Wilder’s comedy wasn’t about hogging center stage. It was about finding a way to share it.

This quality shines through in every one of Wilder’s roles

You can see this throughout Wilder’s career. Here’s one of the biggest moments in The Producers, his big breakthrough comedic film role and his first major collaboration with Brooks. (The two made three films together — The Producers, Blazing Saddles, and Young Frankenstein — and all three are classics.)

Now, this is a slightly more ambiguous case than the Young Frankenstein clip. Wilder still gets a lot of laughs with his manic racing around and the perfect timing of the fountain shooting up into the air off his, “I’ll do it!” But notice how the really big laugh comes from co-star Zero Mostel agreeing with him with a, “He’ll do it!” that nearly matches the younger man’s fever pitch.

It’s also no mistake that Wilder was a big part of Richard Pryor’s breakthrough as a Hollywood star.

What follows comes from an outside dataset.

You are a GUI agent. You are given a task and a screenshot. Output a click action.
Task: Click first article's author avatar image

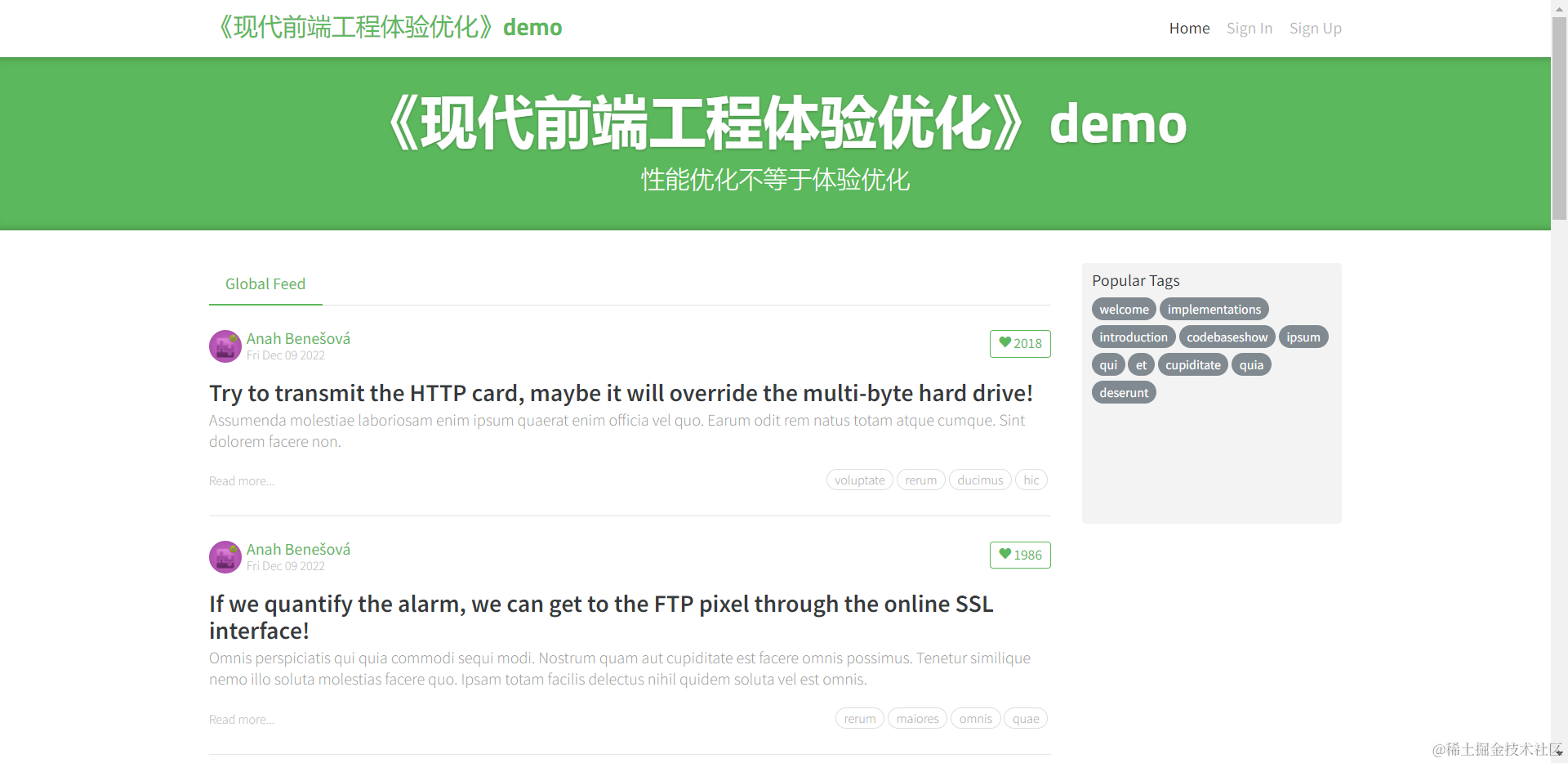[225, 346]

As an established comedic talent, Wilder could be the box office insurance that would let studios take a chance on a comedian who hadn’t yet proved himself as a film star. But he was also exactly the kind of actor who knew when to get out of the way and let Pryor be Pryor. Wilder could be the main ingredient, sure, but he often seemed happier being a spice off on the side, heightening the overall flavor.

Indeed, one of the things that made the Wilder/Pryor team work so well was how both seemed happy to let the other suck up the comedic energy at any given moment. Watch how ably they trade off the role of “comedic lead” in this scene from Stir Crazy. (Sadly, I can only link to it.)

You can even see this quality in Wilder’s truly execrable mid-’90s NBC comedy Something Wilder, which is one of his last major credits. The series is ... well, it’s not great, and trying to put Wilder’s energy at the center of a bog-standard family sitcom is a terrible idea. But even there, he would throw to his less famous co-stars, like Gregory Itzin as his grumpy best friend.

Even in Wilder’s most over-the-top role, he was sharing the screen

Of course, no look back at Wilder would be complete without mentioning Willy Wonka and the Chocolate Factory. Wonka was probably his most famous role, and his most outsize. He dominates every scene he’s in, to the degree where the book — Charlie and the Chocolate Factory — had the name in its title swapped out for Wonka’s.

And I’m not going to try to claim that Wilder shares the screen here in the way he did in some of his other famous roles. This is clearly his star turn, one that came rather early in his career, and he’s going to make the most of every single moment. (In this role, oddly, the actor he reminds me most of is the 1990s Jim Carrey, similarly frantic and eager to get a laugh in any form possible.)

But go back to Wonka and check out just how little of it actually features, well, Willy Wonka. Yes, he takes over the movie once he enters. But it takes a long time for him to enter, and once he does, he functions less as a protagonist and more as an antagonist, the guy little Charlie has to outlast and outwit to ultimately win the prize of a gigantic chocolate factory.

Compare this with, say, Johnny Depp’s turn in the role in the 2005 retelling of the story, where Depp’s Wonka is given a fleet of parental issues and essentially functions as the story’s hero. The kids fade into the background just a bit. Not so with Wilder’s Wonka.

Wilder didn’t write or direct Willy Wonka, and he wasn’t yet a big enough star to have big influence over either. But at the same time, it takes a certain kind of talent to realize that you can sit out a movie’s first third, be something of a goofy but terrifying villain, and still dominate people’s imaginations afterward. Gene Wilder understood that in comedy, even when you’re going wildly over the top, a sprinkle can sometimes be better than a spoonful.